A fifth root is a specific type of root, just like square roots or cube roots, but in this case, it involves the number 5. It asks, 'What number must be multiplied by itself five times to get the original number?' For instance, consider the expression \[ \sqrt[5]{(-8)^5} \]. Applying the property of roots and exponents that we discussed earlier, we see that the fifth root and the fifth power cancel each other out.

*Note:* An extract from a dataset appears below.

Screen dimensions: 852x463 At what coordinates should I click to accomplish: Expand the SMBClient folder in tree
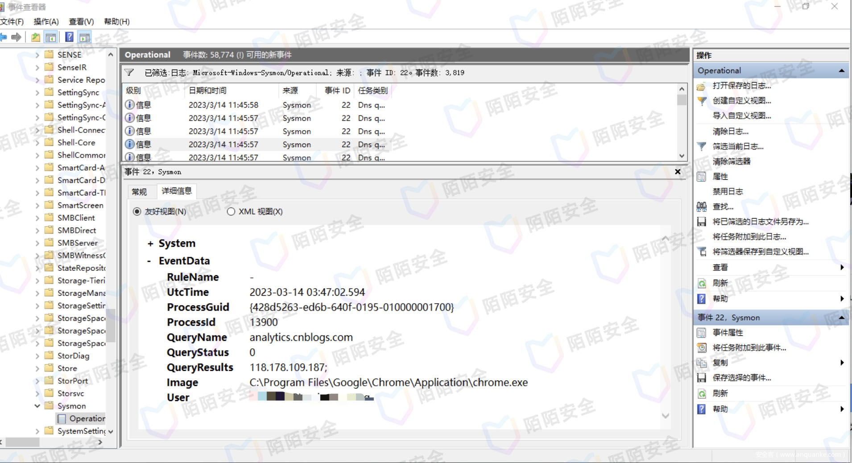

The expression simplifies directly to \[ -8 \]. Thus, \[ \sqrt[5]{(-8)^5} = -8 \]. This example demonstrates how using the property of matching roots and exponents can make seemingly tough problems very simple.

Simplifying expressions involves reducing them to their most basic form. Let's take an example from our exercise. We have the expression \[ \sqrt[5]{(-8)^5} \]. At first, this may look complex. However, using the properties of exponents and roots, we simplify it to \(-8\). Here is the step-by-step process simplified:
• Identify the root and the exponent in the expression
• Recognize that if they are the same (as 5 in this case), they cancel each other out
• Simplify the result to the base number, which is \[-8\] in our example. Remember, simplifying is all about breaking down the math problems in such a way that it is easier to solve. Ensure that you are comfortable with the properties of the operations involved, and don't hesitate to practice with various examples to master these concepts.